Lisa and Mike Beckman behind the bar at their 238 Brewing Company on Green Bluff.

Opening a brewery on Green Bluff in the dead of winter wasn’t exactly what Mike Beckman had in mind.

But when he finally received federal license approval at the beginning of January following a 14-month grind – which he calls “the single most painful experience of my life” – he didn’t want to wait any longer.

So 238 Brewing Company , fueled by recipes Beckman has honed over five years of homebrewing and staffed by wife Lisa and daughter Taylor, has been opening on the weekends at Legacy Farm, the family Christmas tree operation.

The name comes from the Green Bluff phone prefix, reflected in an antique telephone-style logo. And it’s fair to say that Beckman is still getting things dialed in. He’s been busy brewing away on a tiny 1-barrel system, trying to keep his six taps stocked.

“I’ve lost 15 pounds since we opened. If I’m not driving a cop car, I’m making beer,” says Beckman, a sheriff’s deputy by day.

“We’re not making any money, but we’re paying the bills. It’s all that I hoped for and everything I feared, all at the same time.”

The temporary taproom, in a century-old, 200-square-foot former millhouse, is cozy with a homey charm from an assortment of mismatched furniture, a pellet stove and an array of farm photos, art pieces and beer memorabilia on the walls.

The short bar is fronted with corrugated metal trimmed in wood, a motif echoed on surrounding walls. There are no stools – which, under the state’s sometimes curious liquor laws, means minors are allowed on the premises.

“Green Bluff is a family-friendly atmosphere all around, so we’re going to stay family-friendly,” says Beckman.

It’s been standing-room only at times, with customers coming from all around through word-of-mouth. Having the bluff’s first brewery, nearby Big Barn , open on weekends this winter as well has helped.

“He sends people my way, and I send people his way,” Beckman says of Big Barn’s Craig Deitz, adding: ”I couldn’t have asked for a better mentor.”

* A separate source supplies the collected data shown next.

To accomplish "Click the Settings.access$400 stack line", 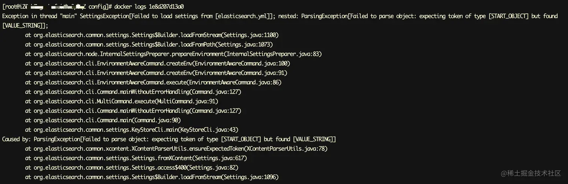I will tap(132, 167).
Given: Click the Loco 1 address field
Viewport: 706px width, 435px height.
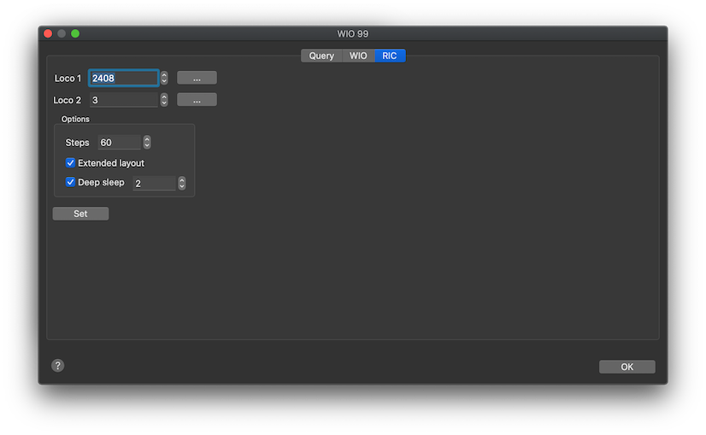Looking at the screenshot, I should (123, 78).
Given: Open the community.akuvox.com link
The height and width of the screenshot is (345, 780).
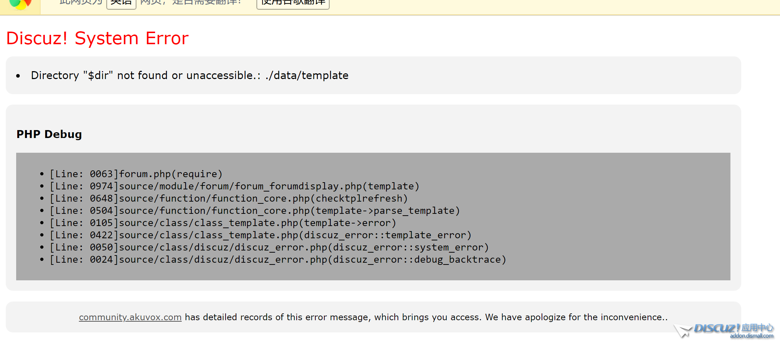Looking at the screenshot, I should click(130, 317).
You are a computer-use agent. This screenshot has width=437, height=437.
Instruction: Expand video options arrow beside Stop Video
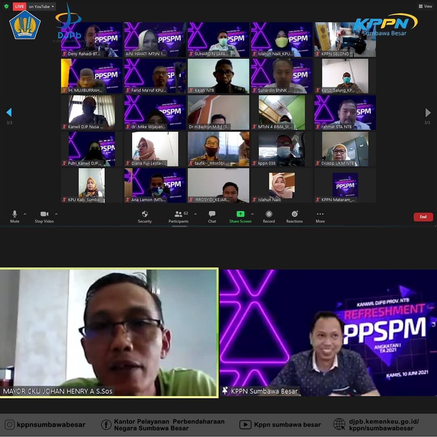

Reflecting both the remote location and his professional sensibilities, Beckman’s beers are sessionable in strength. “This is a jaunt for somebody to come up here and have a beer,” he says. “I don’t want people to get hammered.”

The soft, smooth Legacy Wit (5.2 percent alcohol by volume, 29 International Bitterness Units) isn’t a Belgian-style wheat beer, as the name might suggest, but brewed with a Bavarian yeast for a mild clove spiciness with hints of fruit.

There’s also a lightly sweet-tart raspberry version dubbed Snozzberry. That’s made with an extract, but Beckman plans to use produce from the bluff in everything from a peach hefeweizen to a honey lager to a holiday spruce tip ale from his own farm, where he also eventually hopes to grow hops.

Station 47 Red (5.6, 39), which salutes Green Bluff’s fire station, is on the drier side for the style with a pleasant sharpness from rye and grapefruit notes from Cascade hops.

5K IPA (6.3, 80) – a nod to the annual Cherry Pickers Trot – is inspired by Bale Breaker’s Topcutter , one of Beckman’s favorites. Brewed with five late-addition hop varieties, predominantly Citra and Simcoe, it’s juicy, floral and fruity, with a fresh feel.

The popular Party Line Porter (5.2, 27) uses a recipe borrowed from an Ohio brewery that incorporates both dry and liquid peanut butter extracts, coffee and cacao nibs for layered flavors that don’t overpower the base beer.

Rounding out the regular lineup is Switchboard Stout (5.5, 31) – “Guinness with flavor,” Beckman proclaims – a dry, slightly roasty stout made with oatmeal for a creamier mouthfeel.

By summer, when the bluff hits full swing, Beckman hopes to move the taproom to a new space adjoining a larger building, and line up live music outside along with food trucks.

He’s also in search of a three-barrel system, with the eventual goal of five to seven barrels to allow for some distribution.

“I have to prove to myself and Lisa that I can actually make a go of this before I can prove it to a bank,” says Beckman, who’s two years away from retirement with the county at age 51.

“I really think it will go, or I wouldn’t be doing this. But I need to see it on paper.”

The 238 Brewing Company is open Friday through Sunday from 2 to 7 p.m.